Egypt Executes 9 Convicted of Assassinating Top Prosecutor

Egypt on Wednesday executed nine men suspected of belonging to the Muslim Brotherhood who had been convicted of involvement in the 2015 assassination of the country’s top prosecutor, security officials said.

The nine were found guilty of participating in a bombing that killed the prosecutor, Hisham Barakat, the first assassination of a senior official in Egypt in a quarter-century. Mr. Barakat was also the highest-ranking official assassinated since the military overthrew an elected but divisive Islamist president, Mohamed Morsi, in 2013.

The officials, who spoke on condition of anonymity because they were not authorized to brief the news media, said the families of the men had been told to pick up their bodies from a Cairo morgue.

A total of 15 people have been executed in Egypt since the start of the year. Three were hanged this month for their involvement in the 2014 killing of a judge’s son in the Nile Delta town of Mansura, north of Cairo. Another three were put to death for killing a police officer in Cairo in September 2013. Rights groups denounced the executions, saying the men were sentenced to death after being subjected to torture and beatings to extract confessions.

Amnesty International on Tuesday called on Egypt to halt the latest executions, saying that some defendants claimed that they had been forcibly abducted and that they had confessed under torture.

“There is no doubt that those involved in deadly attacks must be prosecuted and held accountable for their actions, but executing prisoners or convicting people based on confessions extracted through torture is not justice,” said Najia Bounaim, Amnesty International’s North Africa campaigns director.

Egypt’s highest appeals court upheld the death sentences in November.
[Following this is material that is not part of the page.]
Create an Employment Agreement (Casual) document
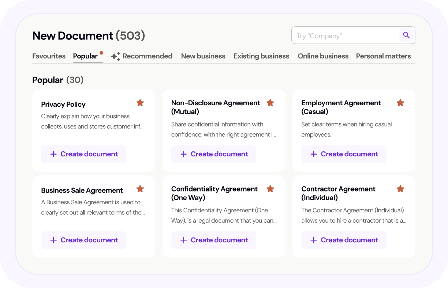The height and width of the screenshot is (288, 448). [x=344, y=154]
It commuted six other death sentences to life in prison. Death sentences were also handed down in 2017 to 13 defendants tried in absentia. They will be eligible for a new trial if they surrender or are captured. Turkey deported one of the 13 last month.
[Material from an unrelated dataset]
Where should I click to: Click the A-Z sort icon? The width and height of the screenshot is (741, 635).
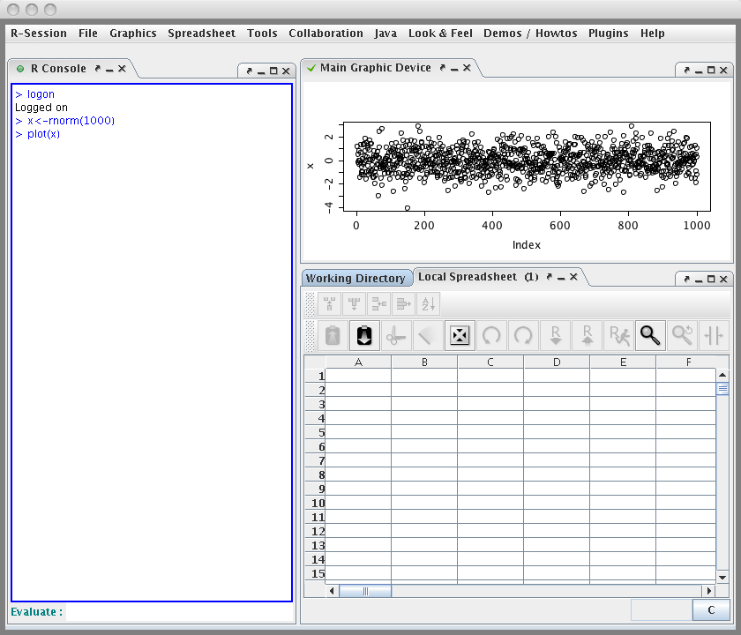pyautogui.click(x=428, y=304)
The Muslim Brotherhood was Egypt’s best-organized opposition movement for decades and won a series of elections after the Arab Spring uprising in 2011 ended President Hosni Mubarak’s nearly three-decade rule.
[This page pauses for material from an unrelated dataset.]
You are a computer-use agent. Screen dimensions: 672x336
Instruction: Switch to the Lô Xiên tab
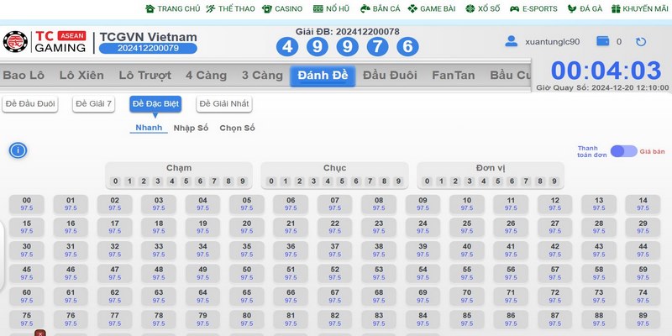coord(81,76)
But Mr. Morsi, a senior Brotherhood figure elected in 2012, proved divisive, and the military removed him from power amid mass protests against his rule a year later.

Since then, the authorities have waged an extensive crackdown on Islamists, arresting and detaining thousands and leveling harsh sentences against them. The Brotherhood has been banned and declared a terrorist group.

Islamist militants have stepped up attacks since Mr. Morsi’s overthrow in 2013. An Islamic State affiliate based in the northern Sinai Peninsula has repeatedly targeted security forces and the Christian minority. Another group, known as Hasm, which has targeted security forces, has been linked to the Brotherhood.

The assassination of Mr. Barakat recalled one of Egypt’s darkest chapters, when Islamist militants and the state security apparatus engaged in retaliatory killings for nearly a decade, starting in 1990. That year, militants gunned down the speaker of Parliament, Rifaat al-Mahgoub, in Cairo, the last assassination of a senior official before the killing of Mr. Barakat.

There were attempts against other ministers until the insurgency was crushed in the late 1990s.